= ILDC Energy =

Israeli gas and oil exploration company

The Israel Land Development Company - Energy Ltd. (ILDC Energy) was founded in March 2010 and since then engages in gas and oil exploration in Israel. Its holding company is the Israel Land Development Company Ltd. (ILDC).

In addition to its current operations, the Company presently conducts preliminary checks of further options, in the fields of alternative energy, renewable energy and oil and gas exploration in various sites elsewhere in the world. Since the end of November 2010, the Company has been a public company traded on the Tel Aviv Stock Exchange and since December 2011, it is included in the T-A 100 Index, the T-A 75 Index and the T-A Oil & Gas Index.

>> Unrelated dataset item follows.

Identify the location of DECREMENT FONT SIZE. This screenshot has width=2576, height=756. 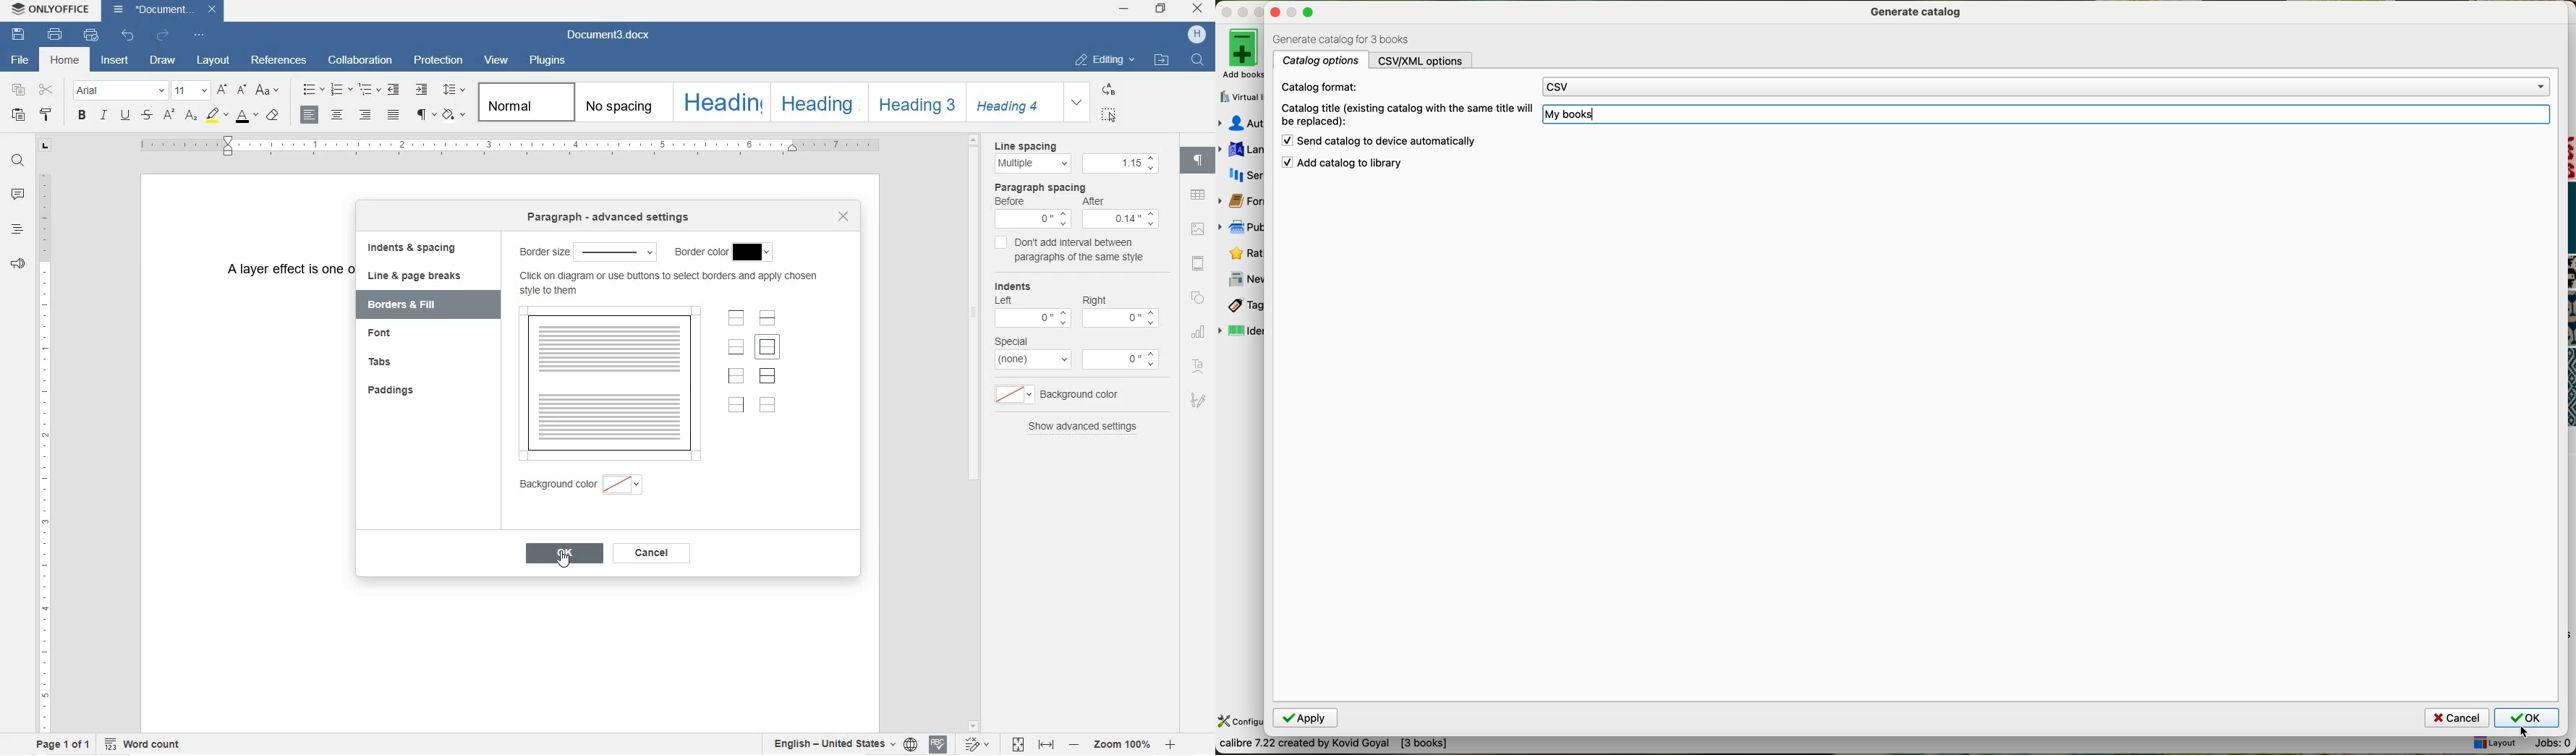
(240, 91).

ILDC Energy operates directly and via Company-controlled corporations.

==Sara and Myra==
The Company holds two offshore drilling licenses: 347/”Myra” and 348/”Sara” through Emanuelle Energy Ltd. (“Emanuelle Energy”), a private company fully owned by the Company, and through Emanuelle Energy – Gas and Oil Exploration (“Emanuelle Partnership”), a limited partnership also fully owned by the Company together with its holding company – The Israel Land Development Company Ltd. (“ILDC") which holds 5% of the rights, working interests totaling approximately 46.6% The Sara and Myra license sites are spanning 400 square kilometers each, within Israel’s economic waters, located approximately 40 km west of Hadera, south of the Dalit and Tamar gas deposits.
The other partners in these licenses include the IDB Group and the Ofer Brothers.

The Company and its partners in the Sara and Myra licenses are executing the work plan approved by the Commissioner of Oil Affairs in the Ministry of Energy & Water, and expect to start drilling in the course of the second quarter of 2012.

==Additional Licenses in Israel==
ILDC Energy holds approximately 37% of the share capital of Geo Global Resources Inc. (“GGR”), as well as an option and additional rights in GGR which, once exercised, will bring the Company’s shareholding to exceed 50% of GGR. Geo Global Resources Inc. (GGR) is an American public company which trades in Amex stock exchange as of 2004. The company is an operator for exploration and production of oil and gas reserves with experience in deep water and land drilling.

==World Activity==
ILDC Energy holds approx. 51% of the share capital of Emanuelle Adriatic Energy Ltd., which has reached agreement with the representative of the Government of Albania about receiving rights to develop, produce and sell hydrocarbons (oil & gas) in 3 maritime blocks in the Adriatic Sea, spanning a total area of some 5,070 square kilometers off the Albanian shore and under Albanian control, subject to the signing of a detailed agreement and receiving regulatory permits.

On May 11, 2012 a fully owned subsidiary of the ILDC Energy, Emanuelle International, submitted an offer in a tender published by the Government of Cyprus, bearing on the acquisition of exploration and production rights of oil and/or gas in the economic waters of Cyprus.